La montée en puissance de certaines legaltechs a déclenché un processus de simplification de la matière juridique permettant aux clients de ces start-ups du droit d’accéder plus facilement à certaines procédures. Il en va de même pour le notaire qui se retrouve concurrencé sur ses prérogatives juridiques. L’idée est donc de reconfigurer la manière de penser la relation-client afin de mieux traiter ses demandes en intégrant le digital à l’interface. Mais cette nécessité n’est pas encore intégrée par les notaires, qui sont en sous-équipements, ce qui permet tout de même de prévoir de réelles opportunités d’améliorations.
Les Notaires Digital Days 2019, premier hackaton numérique des notaires, se sont tenus les 8 et 9 mars à Nantes. Pendant deux jours, les notaires présents ont participé à des ateliers pour imaginer huit grands projets afin de redéfinir le besoin client. Les participants ont pu miser une somme fictive pour sélectionner les trois projets au potentiel le plus fort. Parmi ces projets, deux concernent les clients finaux, une particularité qui montre l’importance d’une réflexion sur la nouvelle relation à leur égard. Les lauréats bénéficieront des services d’un incubateur de solutions innovantes dédiées au notariat et soutenu par des investisseurs institutionnels, des sociétés numériques du notariat et les notaires eux-mêmes.
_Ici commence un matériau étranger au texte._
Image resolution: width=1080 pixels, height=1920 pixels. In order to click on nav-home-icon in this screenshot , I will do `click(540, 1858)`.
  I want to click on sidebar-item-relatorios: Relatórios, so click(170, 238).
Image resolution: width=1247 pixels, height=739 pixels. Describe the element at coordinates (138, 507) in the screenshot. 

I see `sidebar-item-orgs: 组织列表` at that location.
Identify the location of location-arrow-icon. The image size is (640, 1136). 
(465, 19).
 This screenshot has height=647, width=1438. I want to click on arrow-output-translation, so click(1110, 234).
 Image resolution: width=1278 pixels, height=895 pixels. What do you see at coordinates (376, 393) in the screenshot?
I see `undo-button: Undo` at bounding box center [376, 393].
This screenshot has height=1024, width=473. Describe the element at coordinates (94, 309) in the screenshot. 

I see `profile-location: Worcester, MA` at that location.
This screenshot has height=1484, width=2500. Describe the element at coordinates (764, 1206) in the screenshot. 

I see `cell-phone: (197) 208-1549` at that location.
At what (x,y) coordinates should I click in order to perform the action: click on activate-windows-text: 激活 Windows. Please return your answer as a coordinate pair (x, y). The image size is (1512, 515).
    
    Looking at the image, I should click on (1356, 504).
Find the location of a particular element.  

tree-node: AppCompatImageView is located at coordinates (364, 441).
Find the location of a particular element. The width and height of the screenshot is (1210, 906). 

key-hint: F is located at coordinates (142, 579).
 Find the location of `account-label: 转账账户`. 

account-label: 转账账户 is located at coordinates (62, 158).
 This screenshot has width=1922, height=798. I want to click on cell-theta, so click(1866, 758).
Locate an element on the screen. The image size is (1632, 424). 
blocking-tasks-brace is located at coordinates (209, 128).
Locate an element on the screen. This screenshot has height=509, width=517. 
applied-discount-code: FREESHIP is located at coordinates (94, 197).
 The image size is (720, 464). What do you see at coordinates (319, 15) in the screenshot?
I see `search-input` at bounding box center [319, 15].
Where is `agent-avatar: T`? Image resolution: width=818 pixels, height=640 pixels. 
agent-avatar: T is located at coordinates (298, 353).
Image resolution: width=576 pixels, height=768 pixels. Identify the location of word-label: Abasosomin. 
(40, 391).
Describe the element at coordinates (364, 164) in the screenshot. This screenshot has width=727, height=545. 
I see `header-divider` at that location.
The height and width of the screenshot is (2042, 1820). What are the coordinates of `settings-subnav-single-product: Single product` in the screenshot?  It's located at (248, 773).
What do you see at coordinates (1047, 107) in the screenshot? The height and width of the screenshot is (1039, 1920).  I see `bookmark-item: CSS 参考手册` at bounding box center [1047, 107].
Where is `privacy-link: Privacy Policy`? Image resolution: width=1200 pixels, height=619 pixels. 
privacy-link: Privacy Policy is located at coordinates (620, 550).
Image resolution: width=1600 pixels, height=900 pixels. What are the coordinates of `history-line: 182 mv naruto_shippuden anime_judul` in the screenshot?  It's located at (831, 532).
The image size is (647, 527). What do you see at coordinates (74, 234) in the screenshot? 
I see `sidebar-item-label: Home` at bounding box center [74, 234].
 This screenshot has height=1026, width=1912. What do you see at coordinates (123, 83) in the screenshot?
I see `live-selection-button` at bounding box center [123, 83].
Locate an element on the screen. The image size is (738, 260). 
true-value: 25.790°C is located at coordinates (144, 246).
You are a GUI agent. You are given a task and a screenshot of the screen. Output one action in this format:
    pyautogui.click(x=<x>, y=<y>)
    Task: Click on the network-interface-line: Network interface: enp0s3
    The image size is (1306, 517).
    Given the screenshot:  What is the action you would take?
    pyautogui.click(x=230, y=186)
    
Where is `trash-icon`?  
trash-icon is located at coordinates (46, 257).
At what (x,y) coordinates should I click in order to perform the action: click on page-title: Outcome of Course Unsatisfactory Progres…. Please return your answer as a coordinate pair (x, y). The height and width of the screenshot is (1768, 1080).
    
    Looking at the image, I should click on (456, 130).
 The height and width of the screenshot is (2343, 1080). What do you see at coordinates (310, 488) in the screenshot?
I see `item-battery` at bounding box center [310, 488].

Une réflexion pour consolider sa place dans la société
Cet événement aura permis à la profession de prendre conscience de l’importance d’inventer un nouvel écosystème numérique autour du notariat, comprenant à la fois les notaires et les legaltechs. Le prérequis pour que ce système fonctionne est d’assurer la sécurité du service et des données personnelles pour garantir la confiance du client. Pour cela, le Conseil Supérieur du Notariat a publié le 22 novembre 2018 une Charte pour un développement éthique du numérique notarial. Ce document vise à encadrer la collaboration avec toutes les organisations susceptibles de fournir des services aux notaires, à leurs clients et à leurs partenaires. Une manière d’entrainer l’ensemble des parties prenantes dans un système vertueux pour fluidifier l’ensemble des processus permettant la réalisation du service notarial.
Pour le notaire, l’enjeu final est de convaincre le client de la pertinence de sa mission. Celle-ci ne peut désormais plus se contenter d’occuper le versant de l’expertise juridique, qui fait la base même du métier de notaire, mais doit également faire ressortir la plus-value humaine de sa mission. Dans son rôle social, le notaire doit garantir la sécurité du citoyen à chaque stade de sa vie, mais aussi être son médiateur pour l’orienter vers le meilleur mode de règlement de son litige. Remplir chacune de ces tâches en collaboration avec le digital est la clé pour consolider sa position dans la société.